Hopp oder Topp?
Von Jana Ballenthien und Tanja Carstensen
Hopp oder Topp?
Mit dem Web 2.0 stehen viele Grenzziehungen der sogenannten Moderne endgültig zur Disposition, etwa zwischen Öffentlichkeit und Privatsphäre, zwischen Nutzenden und Produzierenden, zwischen Erwerbsarbeit und anderen Lebensbereichen. Menschen, die viel mit dem Internet arbeiten, setzen sich zum Teil aktiv mit diesen Prozessen der Entgrenzung auseinander und kommen zu unterschiedlichen Lösungen.
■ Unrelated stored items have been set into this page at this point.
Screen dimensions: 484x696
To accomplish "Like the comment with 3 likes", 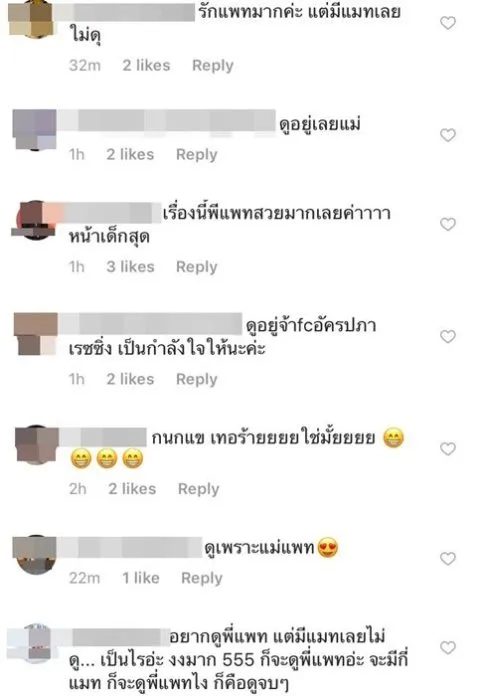I will click(448, 224).
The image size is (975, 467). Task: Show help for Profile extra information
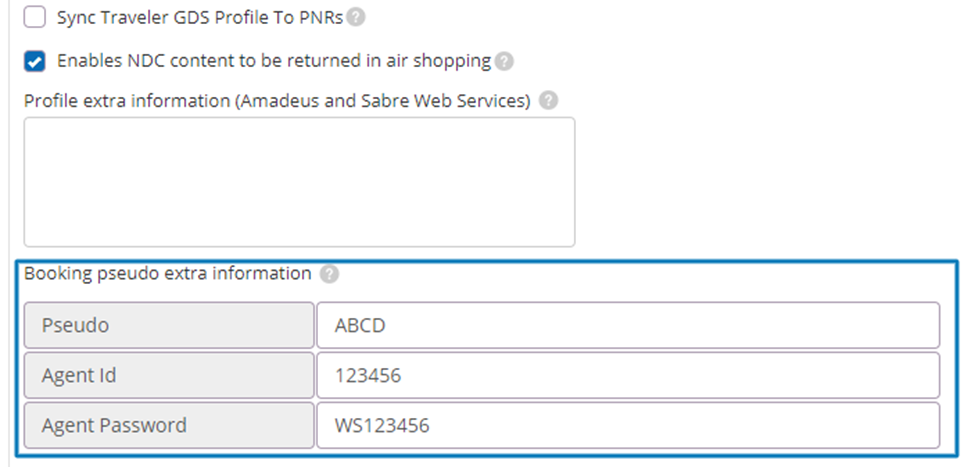(x=548, y=100)
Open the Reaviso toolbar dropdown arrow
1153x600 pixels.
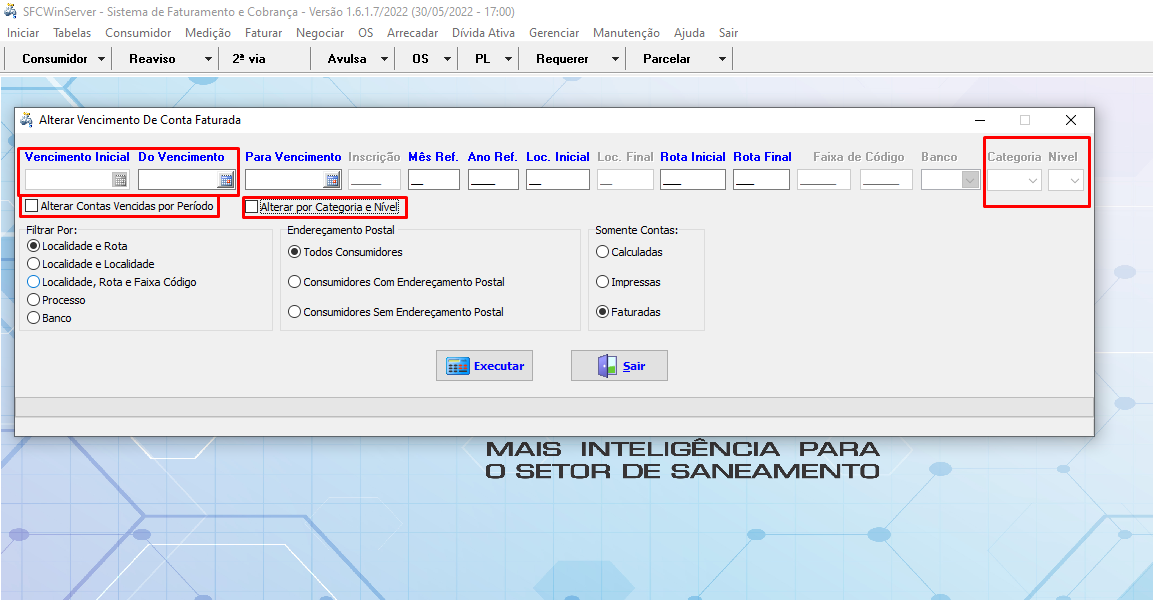pos(208,59)
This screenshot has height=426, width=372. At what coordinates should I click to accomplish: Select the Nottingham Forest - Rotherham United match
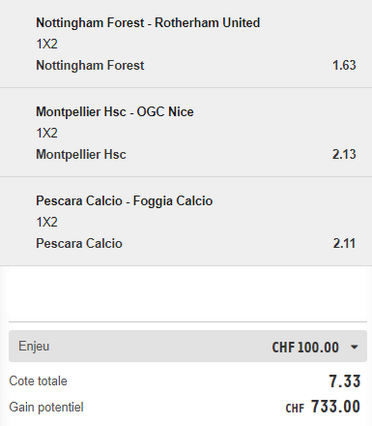tap(148, 23)
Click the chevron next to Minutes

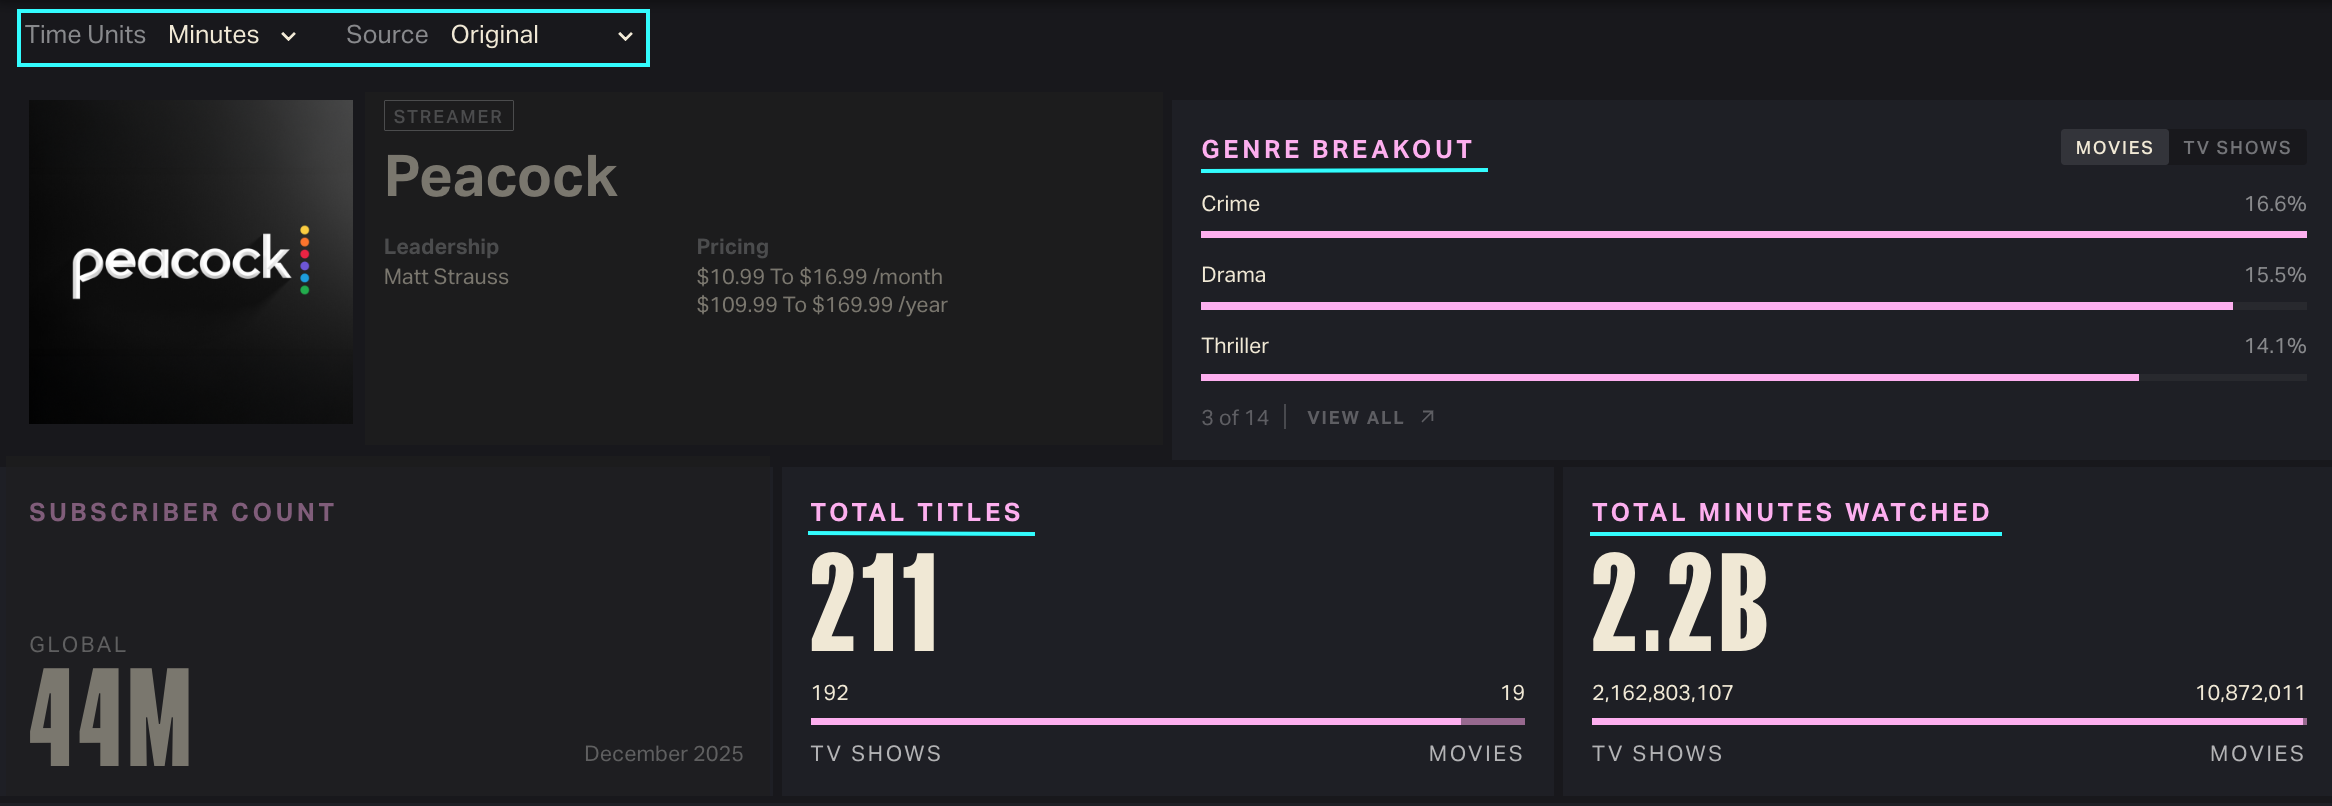(x=289, y=37)

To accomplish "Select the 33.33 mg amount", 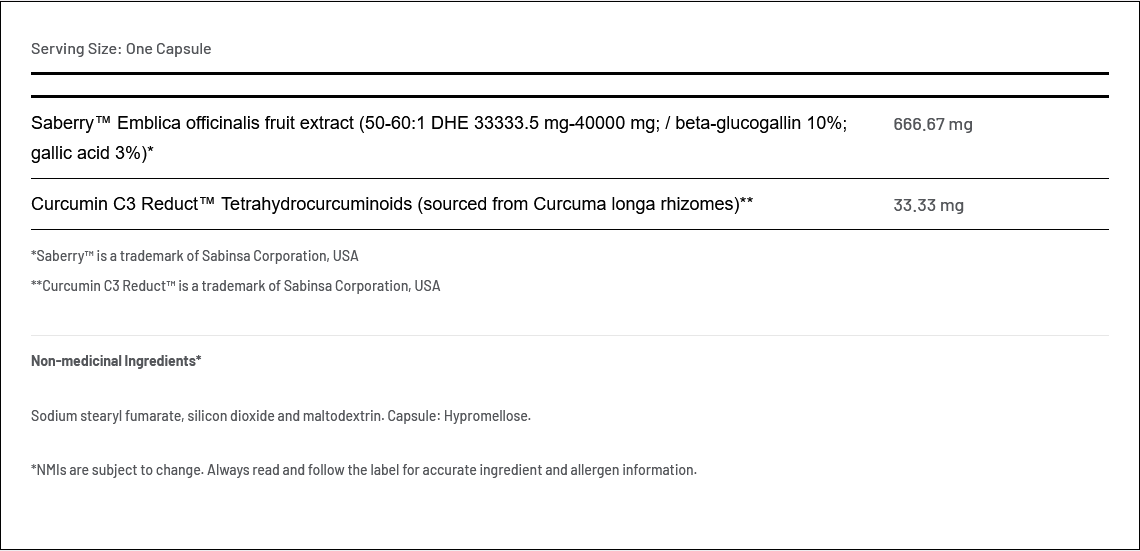I will click(928, 205).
Im Zuge der Globalisierung und Internationalisierung von Wirtschafts- und Finanzmärkten sowie einer Vermarktlichung unternehmensinterner Beziehungen wird seit den 1990er Jahren in der Soziologie intensiv das Phänomen der Entgrenzung diskutiert. In der Erwerbsarbeit lösen sich traditionelle Grenzen und Regelungen auf, es entstehen immer mehr ungeregelte Arbeitsverhältnisse jenseits von Tarifverträgen, befristet, als Mini-Jobs oder Ich-AGs. Vormals klare Arbeitszeiten verschwimmen zunehmend mit Zeiten außerhalb von Erwerbsarbeit, bedingt durch gestiegene Anforderungen und Arbeitsverdichtung auf Unternehmensseite, aber auch eigene Ansprüche an Selbstverwirklichung im Job. Die räumlichen Strukturen von Betrieben und Büros lösen sich auf und werden von Homeoffice, international kooperierenden Teams und Co-Working-Spaces abgelöst. Klassische Ausbildungen wie Schulbildung oder Studium verlieren an Bedeutung. Wichtiger werden Schlüsselqualifikationen wie Kommunikations- und Medienkompetenz. Auch nationalstaatliche Grenzen verlieren teilweise an Bedeutung. Entgrenzung wird für den Bereich der Erwerbsarbeit als ambivalenter Prozess diskutiert, der mehr Anforderungen an Selbstorganisation und Strukturierungsleistungen des Subjekts stellt und dabei Chancen größerer Autonomie innerhalb der Arbeitsverhältnisse bietet, aber auch Gefahren erhöhter Belastung und die Tendenz zur Selbstausbeutung birgt.
Nicht zuletzt die technologischen Veränderungen der letzten Jahre haben diese zeitliche, räumliche, rechtliche und organisatorische Entgrenzung mit bedingt. Die digitalen Medien wie Smartphones, Tabletts, Social Networks wie Facebook oder Xing, KurzmessagesDienste wie Twitter und viele andere „Mitmachmöglichkeiten“ des Web 2.0 (Youtube, Flickr, Foursquare…) begünstigen Entgrenzungen – welche ihre Nutzerinnen und Nutzer zudem mit Handlungsaufforderungen zu aktiver Partizipation konfrontieren.
In unserer von der Volkswagen-Stiftung finanzierten Untersuchung „Subjektkonstruktionen und digitale Kultur“ führten wir 30 Interviews mit Menschen zwischen 22 und 30 Jahren, die in den Berufsfeldern Onlinejournalismus, Webdesign, Programmierung, Online Development, Social Media Beratung und andere arbeiten. In der Befragung wird deutlich, dass die Auseinandersetzung mit Grenzen bzw. Entgrenzung eine wichtige Herausforderung im Alltag darstellt. Vier Themenkomplexe stehen dabei im Mittelpunkt: Die Entgrenzung von Erwerbsarbeit und Freizeit, die Veränderungen im Verhältnis Privatsphäre und Öffentlichkeit, der permanente technische Wandel und die Herausforderungen des Lernens zwischen „alten“ Lerninstitutionen und einem autonomeren und autodidaktischeren Lernen.